L’arrivée cynique et extrême de la N-VA en Wallonie, un facteur de blocage

Bart De Wever, Drieu Godefridi et Theo Francken. BELGA PHOTO HATIM KAGHAT
Olivier Mouton
Olivier Mouton Chef news

Bart De Wever lance ses troupes en Wallonie en critiquant le MR de vive façon. Et en optant pour un profil très à droite. Un cadeau empoisonné au PS qui pourrait tout bloquer en juin prochain.

La Belgique risque d’être durablement bloquée au lendemain des élections du 9 juin prochain. S’il en fallait encore une preuve, elle est venue de la N-VA, qui détient en grandes parties les clés du scrutin si elle parvient à sauver les dégâts en Flandre face à un Vlaams Belang qui domine les sondages.

Mercredi, son président, Bart De Wever, a donc confirmé son intention de présenter des listes en Wallonie. Dans le Brabant wallon, l’intellectuel Drieu Godefridi emmènera les troupes nationalistes flamandes. Comme un pied de nez au MR, dont il fut un temps partisan. Mais aussi un signal très étrange, tant sur le profil du parti que sur ses intentions.

Un profil très extrême

Drieu Godefridi est, tout d’abord, un personnage controversé, ayant multiplié les positions “à la droite de la droite”, ultra-libéral et anti-wokiste, partisan d’Eric Zemmour en France, collaborateur à Valeurs actuelles ou à Causeur. Surtout, il était en rupture de ban avec un MR qui le jugeait trop sulfureux.

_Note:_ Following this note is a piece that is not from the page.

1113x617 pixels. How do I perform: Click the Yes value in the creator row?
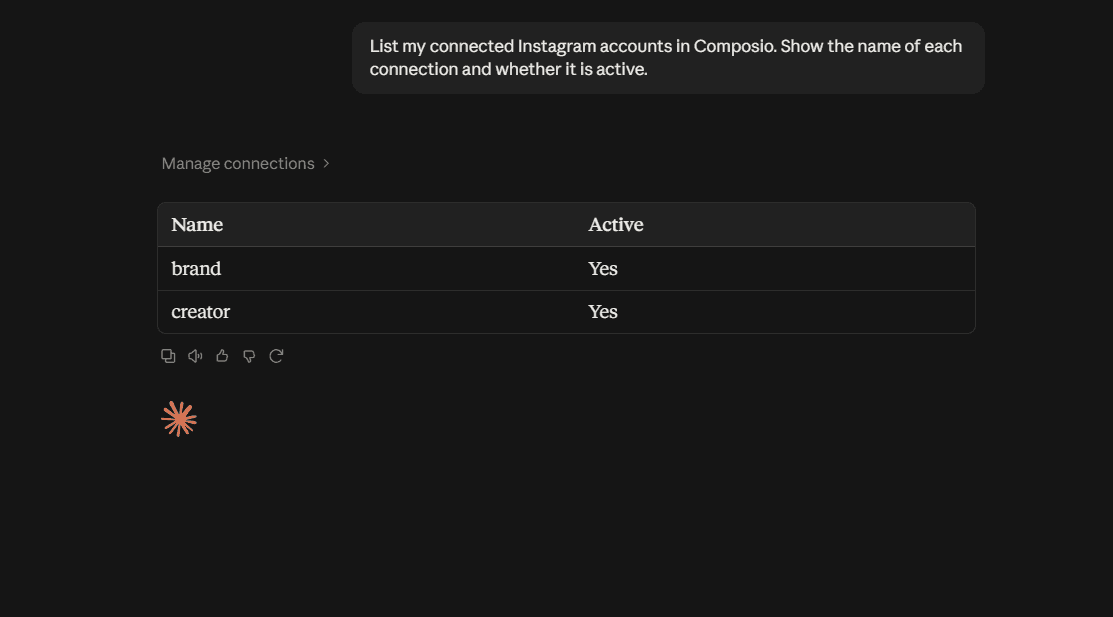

Sur le plan communautaire, il n’hésitait pas à dénoncer les errements d’une N-VA n’ayant rien obtenu de son programme. Page tournée, visiblement: Bart De Wever voit en lui l’incarnation de son projet en Wallonie. Cela témoigne d’une N-VA effectivement… très à droite, alors que la Vlaams Belang envoie des signaux du pied au nord du pays.

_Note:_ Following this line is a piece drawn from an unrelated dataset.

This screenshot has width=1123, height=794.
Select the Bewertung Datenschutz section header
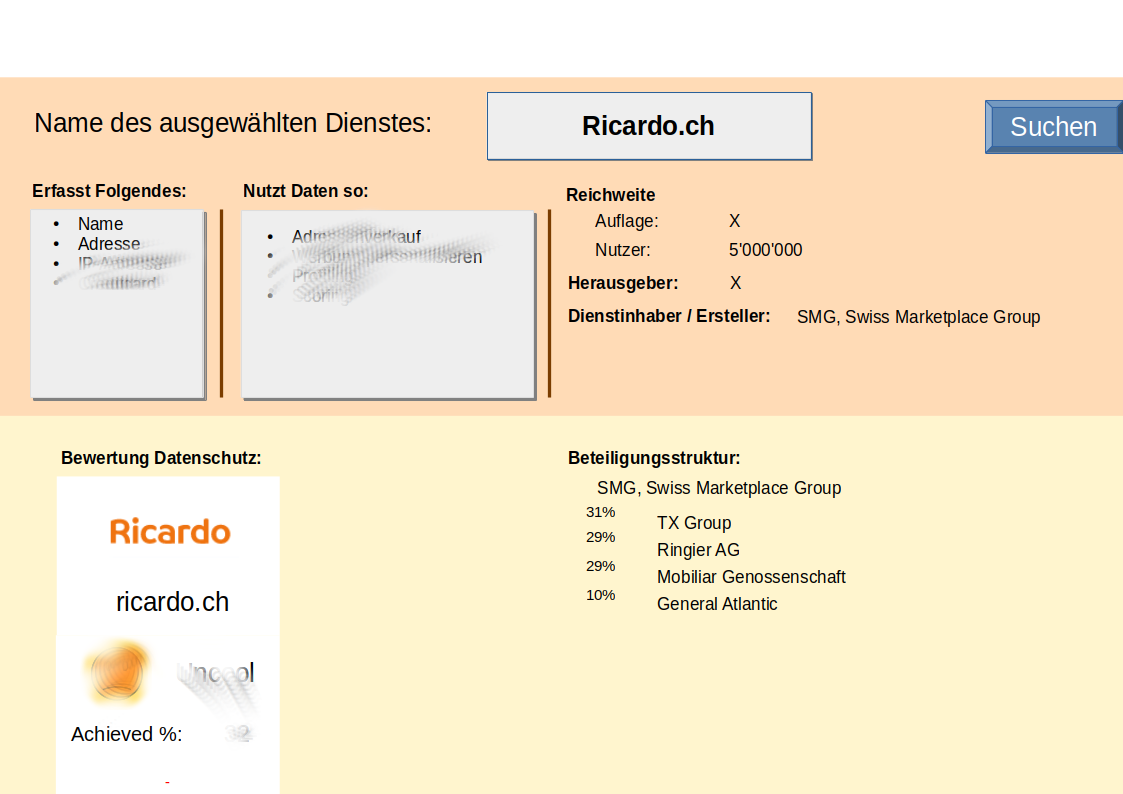tap(160, 457)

Au passage, le président de la N-VA y va à la sulfateuse contre les libéraux francophones, désormais des rivaux sur le plan électoral: “Le MR n’est pas une alternative à la Vivaldi. Ils ont tout laissé passer. C’est une partie intégrante du système socialiste.” De bonne guerre, mais tout de même…

Réplique de Georges-Louis Bouchez: “Bart De Wever a perdu la boussole“. Il rappelle au passage que le candidat choisi “recherche de la publicité personnelle après avoir échoué au MR”. A tout le moins, le cynisme de la N-VA a de quoi laisser perplexe.

Un cadeau empoisonné au PS

Le politologue Dave Sinardet analyse dans Le Soir qu’il s’agit là d’un “cadeau au PS de Paul Magnette” et un “coup dur pour le MR“. Alors que les libéraux viennent eux aussi de présenter leurs listes en Brabant wallon avec la certitude de garder leur nombre de sièges, voilà qui pourrait changer la donne et coûter quelques pourcents au MR dans un match très serré face au PS… et au PTB.

Mais il s’agirait bien d‘un cadeau empoisonné pour Paul Magnette. Une des options les plus souvent évoquées pour gouverner la Belgique après le 9 juin serait une alliance centrée autour d’un duo PS – N-VA avec Vooruit come entremetteur. Magnette était déjà réticent, mais comment le PS pourrait-il désormais former une majorité avec un parti qui, en Wallonie, vise la droite de la droite?

L’autre alternative serait une Vivaldi bis, mais la voilà peut-être déforcée si le MR est effectivement fragilisé – ce qui reste à prouver… Sur le plan arithmétique, surtout en Flandre, cela semble en outre compliqué de songer à une telle Vivaldi renouvelée, à moins de mettre tous les partis démocratiques ensemble. Pas de quoi donner un nouvel élan au pays.

Le pari de Bart De Wever, avec cette provocation cynique, ne serait-il pas de bloquer la Belgique ou de viser, quoi qu’il en dise, le coup de force avec le Vlaams Belang? Son slogan de campagne n’est autre que de “sauver la prospérité de la Flandre”, mais ce n’est pas avec cette entrée dans la campagne wallonne qu’il risque d’y arriver.